Werden die S 21 Gegner auch als Mumien demonstrieren?
Man kann das Bahnhofsprojekt in Stuttgart in Verbindung mit der Schnellbahntrasse nach Ulm für einen wichtigen Schritt in eine innovative Bahn-Zukunft halten – wie ich dies tue. Selbstverständlich steht es jedem zu, Stuttgart 21 auch für einen bahnpolitischen Fehlgriff zu halten, doch noch immer fordern Gegner einen Stopp des Projekts und eine Umnutzung der Baugruben. Welche Umnutzung schlagen denn die Kritiker für die riesigen Baugruben vor? Darauf habe ich bis heute keine vernünftige Antwort erhalten. Inzwischen nähern sich nicht nur immer mehr Tunnel der Fertigstellung, sondern auch das Gießen der markanten Kelchstützen für das Dach des unterirdischen Bahnhofs hat begonnen. Sollen dort dann Champignons gezüchtet werden? Für ein Schwimmbecken sind die Baugruben ohnehin zu groß. Zum Glück stehen am Schwabtunnel keine mumifizierten Protestierer, denn diese innovative Verkehrsverbindung wurde 1896 fertiggestellt – und schon damals waren Autos und Straßenbahnen im vorausschauenden Blick der Planer.
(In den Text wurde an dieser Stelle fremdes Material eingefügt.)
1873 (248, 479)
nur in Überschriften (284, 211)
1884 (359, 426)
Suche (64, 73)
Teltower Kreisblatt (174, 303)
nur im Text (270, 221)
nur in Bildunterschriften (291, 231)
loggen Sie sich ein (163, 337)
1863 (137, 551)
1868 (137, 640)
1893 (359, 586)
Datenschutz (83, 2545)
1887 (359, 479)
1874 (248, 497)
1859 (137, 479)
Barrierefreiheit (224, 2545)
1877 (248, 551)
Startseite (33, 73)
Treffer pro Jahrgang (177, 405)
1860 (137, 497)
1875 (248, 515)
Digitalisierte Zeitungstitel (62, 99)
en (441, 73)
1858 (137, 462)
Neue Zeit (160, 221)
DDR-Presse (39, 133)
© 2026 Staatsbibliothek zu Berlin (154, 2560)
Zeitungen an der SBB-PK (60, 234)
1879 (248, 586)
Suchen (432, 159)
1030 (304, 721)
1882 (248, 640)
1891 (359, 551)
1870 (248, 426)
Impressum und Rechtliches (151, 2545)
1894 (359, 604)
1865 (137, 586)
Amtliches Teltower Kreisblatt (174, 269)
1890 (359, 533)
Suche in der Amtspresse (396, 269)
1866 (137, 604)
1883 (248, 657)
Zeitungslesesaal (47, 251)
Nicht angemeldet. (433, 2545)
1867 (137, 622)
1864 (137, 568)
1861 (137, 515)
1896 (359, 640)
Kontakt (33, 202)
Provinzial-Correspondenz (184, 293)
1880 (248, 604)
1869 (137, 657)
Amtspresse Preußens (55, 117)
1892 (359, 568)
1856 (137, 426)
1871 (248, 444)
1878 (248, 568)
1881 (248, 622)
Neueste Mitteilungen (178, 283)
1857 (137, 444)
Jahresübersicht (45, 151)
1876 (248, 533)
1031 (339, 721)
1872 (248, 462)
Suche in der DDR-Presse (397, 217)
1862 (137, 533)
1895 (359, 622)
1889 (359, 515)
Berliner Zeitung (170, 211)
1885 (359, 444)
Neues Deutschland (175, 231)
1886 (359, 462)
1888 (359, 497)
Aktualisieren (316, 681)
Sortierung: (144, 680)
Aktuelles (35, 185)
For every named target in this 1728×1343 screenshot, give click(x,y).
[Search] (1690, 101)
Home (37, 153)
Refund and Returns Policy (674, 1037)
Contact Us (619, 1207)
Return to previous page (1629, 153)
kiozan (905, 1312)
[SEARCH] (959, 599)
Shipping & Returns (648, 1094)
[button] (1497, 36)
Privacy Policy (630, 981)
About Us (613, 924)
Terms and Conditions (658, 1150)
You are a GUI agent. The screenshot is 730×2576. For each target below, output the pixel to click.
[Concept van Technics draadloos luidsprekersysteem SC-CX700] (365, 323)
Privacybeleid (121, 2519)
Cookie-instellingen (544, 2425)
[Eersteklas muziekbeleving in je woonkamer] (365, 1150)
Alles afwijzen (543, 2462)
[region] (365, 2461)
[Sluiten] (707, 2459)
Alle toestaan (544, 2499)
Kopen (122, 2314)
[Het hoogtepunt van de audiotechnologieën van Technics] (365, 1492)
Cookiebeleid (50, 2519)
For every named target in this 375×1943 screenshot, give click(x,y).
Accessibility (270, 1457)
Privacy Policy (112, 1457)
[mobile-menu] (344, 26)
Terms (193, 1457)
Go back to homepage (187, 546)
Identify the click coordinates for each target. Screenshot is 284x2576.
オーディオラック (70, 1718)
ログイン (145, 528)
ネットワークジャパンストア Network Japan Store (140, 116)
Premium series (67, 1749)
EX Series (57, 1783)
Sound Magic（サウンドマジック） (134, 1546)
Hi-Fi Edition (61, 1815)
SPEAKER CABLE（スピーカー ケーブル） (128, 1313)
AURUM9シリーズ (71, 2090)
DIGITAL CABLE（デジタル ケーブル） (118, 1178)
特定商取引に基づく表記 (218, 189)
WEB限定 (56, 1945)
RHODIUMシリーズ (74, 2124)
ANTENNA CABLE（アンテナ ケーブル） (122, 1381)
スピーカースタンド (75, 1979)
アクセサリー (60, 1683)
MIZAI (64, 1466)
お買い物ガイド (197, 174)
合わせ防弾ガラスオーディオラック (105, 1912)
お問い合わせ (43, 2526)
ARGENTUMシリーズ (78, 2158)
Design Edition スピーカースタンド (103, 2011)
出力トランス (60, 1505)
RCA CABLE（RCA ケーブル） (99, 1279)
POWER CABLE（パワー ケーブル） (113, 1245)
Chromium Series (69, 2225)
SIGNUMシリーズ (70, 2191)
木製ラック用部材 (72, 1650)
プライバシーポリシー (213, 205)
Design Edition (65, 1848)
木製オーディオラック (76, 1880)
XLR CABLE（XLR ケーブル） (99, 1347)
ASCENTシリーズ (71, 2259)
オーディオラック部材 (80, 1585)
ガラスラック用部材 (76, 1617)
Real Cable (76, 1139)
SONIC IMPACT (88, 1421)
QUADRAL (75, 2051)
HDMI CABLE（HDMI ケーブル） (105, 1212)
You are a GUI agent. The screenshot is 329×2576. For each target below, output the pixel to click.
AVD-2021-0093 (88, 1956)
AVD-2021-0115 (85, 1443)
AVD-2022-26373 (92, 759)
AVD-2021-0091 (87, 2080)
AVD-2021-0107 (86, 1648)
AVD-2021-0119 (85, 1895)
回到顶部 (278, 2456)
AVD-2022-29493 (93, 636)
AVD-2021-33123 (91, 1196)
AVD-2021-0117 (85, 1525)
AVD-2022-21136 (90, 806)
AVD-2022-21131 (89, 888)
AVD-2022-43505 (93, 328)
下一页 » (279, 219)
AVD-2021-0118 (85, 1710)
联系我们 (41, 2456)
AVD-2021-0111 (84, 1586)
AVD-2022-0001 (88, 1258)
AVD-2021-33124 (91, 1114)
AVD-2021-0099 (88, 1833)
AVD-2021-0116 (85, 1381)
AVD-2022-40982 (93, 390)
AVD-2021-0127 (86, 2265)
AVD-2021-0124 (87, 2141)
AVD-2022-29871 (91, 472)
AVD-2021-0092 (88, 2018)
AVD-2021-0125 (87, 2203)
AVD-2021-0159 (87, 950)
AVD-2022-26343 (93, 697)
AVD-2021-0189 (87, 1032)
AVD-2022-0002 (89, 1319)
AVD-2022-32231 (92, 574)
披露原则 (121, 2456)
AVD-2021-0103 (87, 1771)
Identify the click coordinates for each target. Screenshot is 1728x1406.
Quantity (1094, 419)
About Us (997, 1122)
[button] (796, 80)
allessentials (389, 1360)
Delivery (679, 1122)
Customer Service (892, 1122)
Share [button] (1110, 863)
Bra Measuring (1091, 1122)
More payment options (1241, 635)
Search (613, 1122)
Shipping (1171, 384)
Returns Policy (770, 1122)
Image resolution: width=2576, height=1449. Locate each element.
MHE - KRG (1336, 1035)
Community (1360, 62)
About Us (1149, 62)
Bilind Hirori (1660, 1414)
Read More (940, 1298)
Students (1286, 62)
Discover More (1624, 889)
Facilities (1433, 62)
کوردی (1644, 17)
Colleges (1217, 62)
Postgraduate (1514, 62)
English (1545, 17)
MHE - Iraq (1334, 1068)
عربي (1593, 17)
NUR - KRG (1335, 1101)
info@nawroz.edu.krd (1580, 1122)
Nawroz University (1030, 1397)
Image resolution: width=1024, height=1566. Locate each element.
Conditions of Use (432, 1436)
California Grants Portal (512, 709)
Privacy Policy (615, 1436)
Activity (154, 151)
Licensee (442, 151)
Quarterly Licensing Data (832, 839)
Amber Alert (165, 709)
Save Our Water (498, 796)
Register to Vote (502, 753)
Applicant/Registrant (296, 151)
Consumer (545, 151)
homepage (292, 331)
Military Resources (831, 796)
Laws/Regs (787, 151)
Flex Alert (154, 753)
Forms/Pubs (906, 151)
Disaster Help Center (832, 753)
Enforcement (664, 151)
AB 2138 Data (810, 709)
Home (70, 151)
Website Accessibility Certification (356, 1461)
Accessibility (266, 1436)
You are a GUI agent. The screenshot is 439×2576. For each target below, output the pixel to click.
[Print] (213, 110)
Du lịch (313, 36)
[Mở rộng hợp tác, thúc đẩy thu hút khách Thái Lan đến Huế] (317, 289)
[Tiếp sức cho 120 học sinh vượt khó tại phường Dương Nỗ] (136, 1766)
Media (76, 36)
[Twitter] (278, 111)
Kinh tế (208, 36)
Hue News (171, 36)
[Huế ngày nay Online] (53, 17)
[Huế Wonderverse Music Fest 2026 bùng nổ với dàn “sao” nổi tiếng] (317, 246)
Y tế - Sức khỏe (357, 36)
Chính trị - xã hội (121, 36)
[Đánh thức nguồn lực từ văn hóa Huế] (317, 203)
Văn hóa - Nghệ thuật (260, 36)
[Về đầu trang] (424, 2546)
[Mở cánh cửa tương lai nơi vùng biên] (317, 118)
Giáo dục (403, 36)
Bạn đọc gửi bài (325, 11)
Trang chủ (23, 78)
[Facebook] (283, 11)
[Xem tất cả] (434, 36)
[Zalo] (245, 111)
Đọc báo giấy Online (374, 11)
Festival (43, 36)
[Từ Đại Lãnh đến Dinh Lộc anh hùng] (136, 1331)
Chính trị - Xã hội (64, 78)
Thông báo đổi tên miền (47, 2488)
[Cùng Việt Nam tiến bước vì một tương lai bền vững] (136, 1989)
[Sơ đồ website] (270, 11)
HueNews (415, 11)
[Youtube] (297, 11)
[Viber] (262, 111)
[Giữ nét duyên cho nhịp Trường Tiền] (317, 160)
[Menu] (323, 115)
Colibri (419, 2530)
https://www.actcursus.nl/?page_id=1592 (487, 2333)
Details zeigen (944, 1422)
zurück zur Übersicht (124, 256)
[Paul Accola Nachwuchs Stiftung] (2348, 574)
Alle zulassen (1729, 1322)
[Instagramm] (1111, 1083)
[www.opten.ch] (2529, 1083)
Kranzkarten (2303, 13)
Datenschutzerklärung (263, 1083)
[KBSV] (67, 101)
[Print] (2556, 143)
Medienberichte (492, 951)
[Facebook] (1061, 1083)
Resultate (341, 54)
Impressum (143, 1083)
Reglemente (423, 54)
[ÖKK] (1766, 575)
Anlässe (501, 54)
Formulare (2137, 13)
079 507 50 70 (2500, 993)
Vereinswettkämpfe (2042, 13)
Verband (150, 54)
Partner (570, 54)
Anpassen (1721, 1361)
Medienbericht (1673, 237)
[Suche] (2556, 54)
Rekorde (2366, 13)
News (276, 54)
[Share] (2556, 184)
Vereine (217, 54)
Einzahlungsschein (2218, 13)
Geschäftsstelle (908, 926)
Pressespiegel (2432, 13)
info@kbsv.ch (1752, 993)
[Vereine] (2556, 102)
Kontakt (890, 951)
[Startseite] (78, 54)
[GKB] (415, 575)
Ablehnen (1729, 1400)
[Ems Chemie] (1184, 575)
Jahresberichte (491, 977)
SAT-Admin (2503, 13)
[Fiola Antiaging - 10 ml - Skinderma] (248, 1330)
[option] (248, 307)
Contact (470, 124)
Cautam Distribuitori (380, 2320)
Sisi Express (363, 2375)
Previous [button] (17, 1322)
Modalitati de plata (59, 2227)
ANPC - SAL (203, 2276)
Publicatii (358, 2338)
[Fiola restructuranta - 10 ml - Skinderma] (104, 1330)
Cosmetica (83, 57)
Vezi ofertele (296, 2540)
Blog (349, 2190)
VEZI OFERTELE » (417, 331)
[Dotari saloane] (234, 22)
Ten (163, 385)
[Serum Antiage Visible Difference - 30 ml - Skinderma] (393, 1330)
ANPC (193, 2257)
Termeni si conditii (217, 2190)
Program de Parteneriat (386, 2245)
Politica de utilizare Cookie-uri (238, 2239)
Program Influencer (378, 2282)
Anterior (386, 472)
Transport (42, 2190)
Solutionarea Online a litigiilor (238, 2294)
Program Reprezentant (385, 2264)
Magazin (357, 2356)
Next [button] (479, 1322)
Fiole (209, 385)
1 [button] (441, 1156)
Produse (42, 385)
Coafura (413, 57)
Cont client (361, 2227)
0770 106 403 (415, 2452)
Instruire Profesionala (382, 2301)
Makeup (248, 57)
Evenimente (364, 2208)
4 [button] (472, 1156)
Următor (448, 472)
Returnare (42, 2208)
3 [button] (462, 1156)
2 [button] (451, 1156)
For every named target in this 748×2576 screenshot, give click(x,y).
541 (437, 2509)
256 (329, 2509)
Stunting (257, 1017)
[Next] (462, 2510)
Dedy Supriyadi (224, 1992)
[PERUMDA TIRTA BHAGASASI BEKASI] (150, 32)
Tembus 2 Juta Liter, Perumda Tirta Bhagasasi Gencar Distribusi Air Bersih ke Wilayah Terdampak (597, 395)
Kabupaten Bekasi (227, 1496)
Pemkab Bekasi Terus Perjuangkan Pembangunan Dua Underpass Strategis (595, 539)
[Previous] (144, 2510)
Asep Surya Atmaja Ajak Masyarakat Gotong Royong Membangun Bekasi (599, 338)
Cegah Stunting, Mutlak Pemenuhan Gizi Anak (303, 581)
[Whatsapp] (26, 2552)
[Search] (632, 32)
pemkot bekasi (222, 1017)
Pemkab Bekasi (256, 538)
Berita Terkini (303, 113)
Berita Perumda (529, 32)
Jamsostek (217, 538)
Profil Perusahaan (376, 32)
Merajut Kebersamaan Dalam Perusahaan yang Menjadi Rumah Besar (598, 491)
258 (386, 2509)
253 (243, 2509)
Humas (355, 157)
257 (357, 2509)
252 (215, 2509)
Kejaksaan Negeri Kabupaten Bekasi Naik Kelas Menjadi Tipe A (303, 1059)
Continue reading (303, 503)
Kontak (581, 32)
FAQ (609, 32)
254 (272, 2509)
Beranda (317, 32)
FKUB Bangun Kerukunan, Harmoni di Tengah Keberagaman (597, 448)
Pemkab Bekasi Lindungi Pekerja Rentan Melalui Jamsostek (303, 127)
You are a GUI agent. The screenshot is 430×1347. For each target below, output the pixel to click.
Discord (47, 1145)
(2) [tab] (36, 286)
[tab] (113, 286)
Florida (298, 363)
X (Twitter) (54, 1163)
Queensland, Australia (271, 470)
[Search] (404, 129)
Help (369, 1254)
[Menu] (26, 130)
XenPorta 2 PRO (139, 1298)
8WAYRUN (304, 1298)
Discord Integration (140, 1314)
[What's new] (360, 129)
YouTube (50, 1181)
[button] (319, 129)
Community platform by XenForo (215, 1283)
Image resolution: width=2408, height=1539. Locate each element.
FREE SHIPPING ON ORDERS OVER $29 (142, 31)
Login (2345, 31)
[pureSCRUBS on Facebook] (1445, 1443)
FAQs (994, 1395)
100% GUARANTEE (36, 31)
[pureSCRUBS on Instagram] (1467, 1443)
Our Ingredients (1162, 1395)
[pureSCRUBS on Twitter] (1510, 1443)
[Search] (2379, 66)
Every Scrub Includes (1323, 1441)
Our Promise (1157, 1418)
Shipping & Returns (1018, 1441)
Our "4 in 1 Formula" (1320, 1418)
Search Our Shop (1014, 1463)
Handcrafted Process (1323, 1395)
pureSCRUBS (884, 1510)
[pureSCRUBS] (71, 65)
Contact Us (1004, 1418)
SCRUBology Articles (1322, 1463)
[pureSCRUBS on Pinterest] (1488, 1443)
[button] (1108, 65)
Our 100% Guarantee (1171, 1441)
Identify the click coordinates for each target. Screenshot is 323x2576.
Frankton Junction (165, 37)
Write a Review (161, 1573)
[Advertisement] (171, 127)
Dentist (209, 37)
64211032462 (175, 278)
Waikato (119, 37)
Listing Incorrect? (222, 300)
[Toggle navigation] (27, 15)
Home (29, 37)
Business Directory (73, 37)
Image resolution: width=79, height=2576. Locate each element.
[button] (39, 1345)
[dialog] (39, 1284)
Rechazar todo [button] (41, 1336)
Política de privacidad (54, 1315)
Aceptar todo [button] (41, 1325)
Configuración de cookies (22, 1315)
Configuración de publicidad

Am Neckartor angekommen, hatte ich das gleiche Gefühl: Die Übertreibungen der Deutschen Umwelthilfe erinnern mich an die unverdrossenen Streiter gegen Stuttgart 21. Wissenschaftliche Aussagen scheinen beide Gruppierungen ohnehin nicht in ihrer Dauer-Hysterie beeindrucken zu können. Und die von Jürgen Resch & Co. angebeteten Grenzwerte haben ohnehin den Nachteil, dass sie keine wissenschaftliche Grundlage haben. Letztendlich basieren die Grenzwertvorgaben der EU bei Stickoxiden auf älteren Abschätzungen, die sich auf Gasherde in Haushalten bezogen. Bei manchen Messstellen ist die Grundbelastung mit Stickoxiden schon ohne Fahrzeugverkehr so hoch, dass fast der Grenzwert gerissen wird. Dann bleibt eigentlich nur noch eines übrig, dass wir uns alle aufs Fahrrad schwingen – wie sich dies die Grüne Jugend Baden-Württembergs aufs Panier geschrieben hat – oder mit der S-Bahn, mit Straßenbahnen und Bussen fahren, aber Vorsicht: Feinstaub – der andere Erzfeind der Deutschen Umwelthilfe – entsteht auch bei Bremsvorgängen und durch Aufwirbelung durch Fahrzeuge ohne Verbrennungsmotor.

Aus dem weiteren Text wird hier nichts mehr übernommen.